Identifiers
- Symbol: IL20RA
- Alt. symbols: ZCYTOR7, IL-20R1
- NCBI gene: 53832
- HGNC: 6003
- OMIM: 605620
- RefSeq: NM_014432
- UniProt: Q9UHF4

Other data
- Locus: Chr. 6 q23.3

Search for
- Structures: Swiss-model
- Domains: InterPro

= Interleukin-20 receptor =

Type of receptor

Interleukin 20 receptors (IL20R) belong to the IL-10 family. IL20R are involved in both pro-inflammatory and anti-inflammatory immune response. There are two types of IL20R: Type I and Type II.

IL20R is found in many organ resident effector cells such as keratinocytes at the skin epidermis, osteoclasts, found in bones, and epithelial cells of the intestine and trachea. IL20R alpha and beta subunits have also been found in some immune cells. IL20R is implicated in diseases such as psoriasis, rheumatoid arthritis, and glaucoma.
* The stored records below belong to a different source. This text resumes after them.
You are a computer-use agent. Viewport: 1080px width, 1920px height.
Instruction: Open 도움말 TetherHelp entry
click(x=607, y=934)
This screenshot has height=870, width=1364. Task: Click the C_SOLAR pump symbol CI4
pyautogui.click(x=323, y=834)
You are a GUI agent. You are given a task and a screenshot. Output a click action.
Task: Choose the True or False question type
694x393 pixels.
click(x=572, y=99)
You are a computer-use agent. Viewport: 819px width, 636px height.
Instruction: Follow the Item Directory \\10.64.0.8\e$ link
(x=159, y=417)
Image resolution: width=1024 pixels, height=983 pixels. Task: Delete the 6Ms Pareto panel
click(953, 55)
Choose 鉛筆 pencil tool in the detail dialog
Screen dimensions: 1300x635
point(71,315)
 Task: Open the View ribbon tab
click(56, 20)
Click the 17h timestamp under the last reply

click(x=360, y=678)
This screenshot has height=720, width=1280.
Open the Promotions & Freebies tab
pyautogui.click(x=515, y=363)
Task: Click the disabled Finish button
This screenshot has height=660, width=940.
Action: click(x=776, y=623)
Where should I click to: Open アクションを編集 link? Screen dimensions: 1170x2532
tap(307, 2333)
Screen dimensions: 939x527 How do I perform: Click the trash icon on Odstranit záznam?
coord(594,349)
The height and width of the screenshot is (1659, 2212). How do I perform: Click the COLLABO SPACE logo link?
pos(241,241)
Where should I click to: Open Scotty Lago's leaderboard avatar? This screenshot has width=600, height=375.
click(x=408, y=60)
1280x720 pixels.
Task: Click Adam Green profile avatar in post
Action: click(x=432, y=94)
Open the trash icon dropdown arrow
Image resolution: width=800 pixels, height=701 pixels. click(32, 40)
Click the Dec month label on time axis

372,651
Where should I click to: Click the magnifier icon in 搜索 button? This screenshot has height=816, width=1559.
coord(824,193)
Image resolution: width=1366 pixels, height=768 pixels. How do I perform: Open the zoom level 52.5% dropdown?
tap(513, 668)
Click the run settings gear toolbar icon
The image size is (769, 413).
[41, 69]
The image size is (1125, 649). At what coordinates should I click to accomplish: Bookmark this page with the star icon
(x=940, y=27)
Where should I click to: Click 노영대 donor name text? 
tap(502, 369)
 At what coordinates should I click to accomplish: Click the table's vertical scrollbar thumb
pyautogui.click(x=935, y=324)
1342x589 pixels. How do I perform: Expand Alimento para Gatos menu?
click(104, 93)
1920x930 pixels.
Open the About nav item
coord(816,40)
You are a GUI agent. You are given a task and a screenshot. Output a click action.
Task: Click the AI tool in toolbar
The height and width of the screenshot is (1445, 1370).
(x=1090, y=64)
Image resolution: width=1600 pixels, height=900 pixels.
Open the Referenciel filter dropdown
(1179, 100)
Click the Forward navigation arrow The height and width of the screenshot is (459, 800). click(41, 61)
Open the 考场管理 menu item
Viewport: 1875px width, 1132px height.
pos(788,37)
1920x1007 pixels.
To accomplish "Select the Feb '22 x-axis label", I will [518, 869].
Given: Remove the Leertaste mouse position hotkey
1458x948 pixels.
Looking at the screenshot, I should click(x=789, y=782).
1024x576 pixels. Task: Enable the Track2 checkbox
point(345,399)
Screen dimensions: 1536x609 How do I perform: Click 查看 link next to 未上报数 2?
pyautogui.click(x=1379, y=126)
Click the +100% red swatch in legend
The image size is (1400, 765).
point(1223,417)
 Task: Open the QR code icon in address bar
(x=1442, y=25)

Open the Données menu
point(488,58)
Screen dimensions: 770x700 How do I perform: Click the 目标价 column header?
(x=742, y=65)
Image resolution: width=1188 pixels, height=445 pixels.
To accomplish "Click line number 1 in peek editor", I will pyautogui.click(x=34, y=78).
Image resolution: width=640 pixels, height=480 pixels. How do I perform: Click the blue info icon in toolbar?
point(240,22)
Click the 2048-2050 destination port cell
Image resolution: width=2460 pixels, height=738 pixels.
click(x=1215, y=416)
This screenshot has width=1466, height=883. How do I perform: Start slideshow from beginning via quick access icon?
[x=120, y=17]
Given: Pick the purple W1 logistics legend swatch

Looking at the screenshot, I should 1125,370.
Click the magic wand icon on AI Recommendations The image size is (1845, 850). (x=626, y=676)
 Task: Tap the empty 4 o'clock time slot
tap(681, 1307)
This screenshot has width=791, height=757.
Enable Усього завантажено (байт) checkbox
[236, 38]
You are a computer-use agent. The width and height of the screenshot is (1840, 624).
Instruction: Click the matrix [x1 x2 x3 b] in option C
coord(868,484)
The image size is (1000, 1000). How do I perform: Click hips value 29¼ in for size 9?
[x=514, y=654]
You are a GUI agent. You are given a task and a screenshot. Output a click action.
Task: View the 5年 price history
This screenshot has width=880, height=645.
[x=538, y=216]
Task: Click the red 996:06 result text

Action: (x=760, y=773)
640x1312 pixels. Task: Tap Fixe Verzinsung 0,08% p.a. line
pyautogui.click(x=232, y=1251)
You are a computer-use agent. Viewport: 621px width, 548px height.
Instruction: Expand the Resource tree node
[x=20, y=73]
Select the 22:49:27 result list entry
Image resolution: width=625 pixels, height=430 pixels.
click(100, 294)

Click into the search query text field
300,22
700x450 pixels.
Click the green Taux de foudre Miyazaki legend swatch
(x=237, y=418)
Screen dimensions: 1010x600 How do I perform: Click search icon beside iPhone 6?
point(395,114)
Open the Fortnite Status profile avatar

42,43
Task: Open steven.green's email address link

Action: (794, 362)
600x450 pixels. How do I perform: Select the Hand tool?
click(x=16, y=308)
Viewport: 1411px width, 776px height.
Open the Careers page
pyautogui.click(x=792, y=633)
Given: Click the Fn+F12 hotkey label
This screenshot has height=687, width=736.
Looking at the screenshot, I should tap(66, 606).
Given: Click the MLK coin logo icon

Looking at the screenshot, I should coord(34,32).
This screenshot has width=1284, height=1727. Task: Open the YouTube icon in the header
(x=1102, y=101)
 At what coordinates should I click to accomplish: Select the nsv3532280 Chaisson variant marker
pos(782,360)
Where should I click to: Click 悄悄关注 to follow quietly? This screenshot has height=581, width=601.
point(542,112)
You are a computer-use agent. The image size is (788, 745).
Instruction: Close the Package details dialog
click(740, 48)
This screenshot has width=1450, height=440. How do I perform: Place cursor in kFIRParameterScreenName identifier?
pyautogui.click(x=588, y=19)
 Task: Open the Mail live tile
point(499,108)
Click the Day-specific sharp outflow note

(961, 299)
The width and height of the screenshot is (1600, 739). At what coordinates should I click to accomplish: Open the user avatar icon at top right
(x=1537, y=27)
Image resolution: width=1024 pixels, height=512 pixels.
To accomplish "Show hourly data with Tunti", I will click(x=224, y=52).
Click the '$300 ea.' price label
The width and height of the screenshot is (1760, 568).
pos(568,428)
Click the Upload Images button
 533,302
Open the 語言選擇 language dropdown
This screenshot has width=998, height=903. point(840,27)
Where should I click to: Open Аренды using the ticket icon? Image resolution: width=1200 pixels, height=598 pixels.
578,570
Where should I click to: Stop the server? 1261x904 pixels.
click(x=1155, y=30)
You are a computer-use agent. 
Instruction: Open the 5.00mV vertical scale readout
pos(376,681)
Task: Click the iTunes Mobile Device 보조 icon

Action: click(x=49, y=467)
== Structure and function ==
There are two types of IL20R: Type I, made up of the IL-20 receptor alpha subunit and beta subunit, and Type II, made up of the IL-22 receptor and IL-20 receptor beta subunit. Both types of receptor bind the cytokines IL-20, IL-24. Type 1 also binds cytokine IL-19.

== Signaling ==
IL20R signalling happens through the JAK-STAT pathway. When an IL-20 subfamily cytokine binds IL20R, JAK's linked to intracellular domains of IL20R activate and phosphorylate tyrosine residues found in the longer alpha chains in the intracellular portion of the receptor. STAT then binds to docking sites created by JAK phosphorylation, and become phosphorylated by JAK's themselves. STATs then dimerize and move to the nucleus to act as transcription factors. The specific genes expressed are dependent on the specific JAK, STAT, as well as by SOCS proteins, which inhibit the JAK-STAT signal to regulate it.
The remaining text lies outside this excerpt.